Raw data:
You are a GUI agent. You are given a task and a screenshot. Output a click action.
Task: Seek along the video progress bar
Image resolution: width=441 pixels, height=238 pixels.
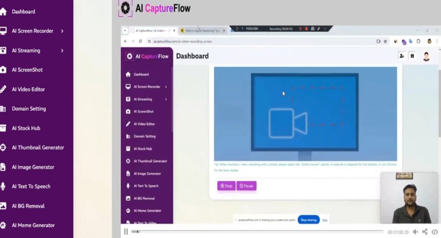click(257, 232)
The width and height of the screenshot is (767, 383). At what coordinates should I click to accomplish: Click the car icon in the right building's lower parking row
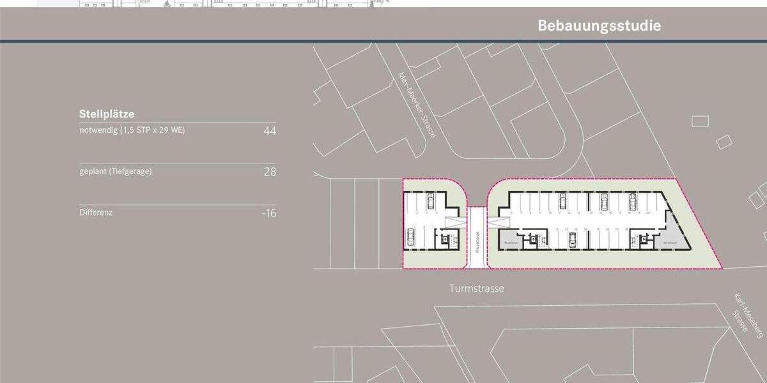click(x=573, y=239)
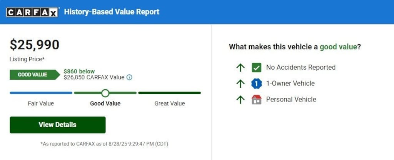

...

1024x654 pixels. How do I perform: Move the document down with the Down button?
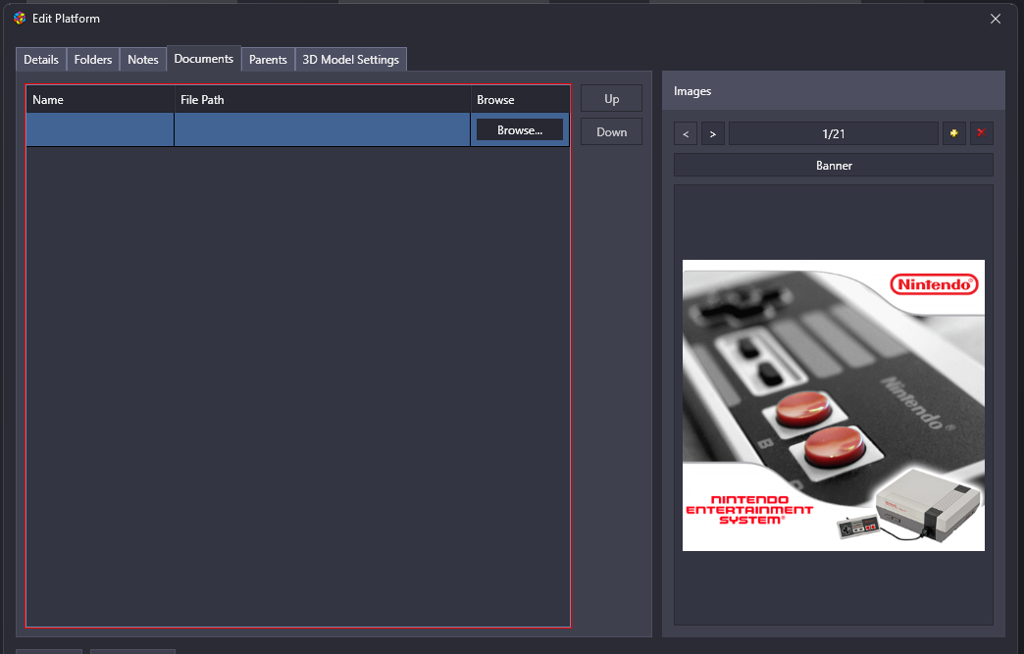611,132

---

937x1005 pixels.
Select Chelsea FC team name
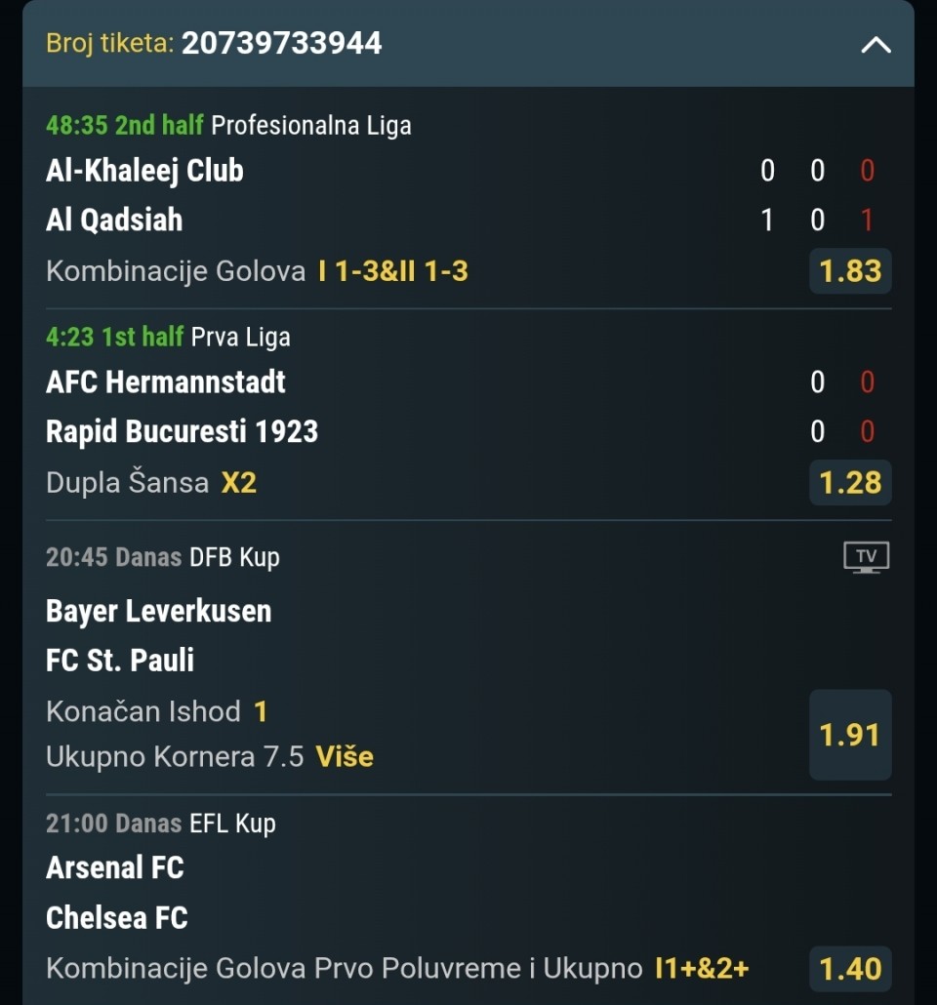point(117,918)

The problem: State how many lines in the entries above contain the string "pixels", with case counting, and give only that number.

Right answer: 3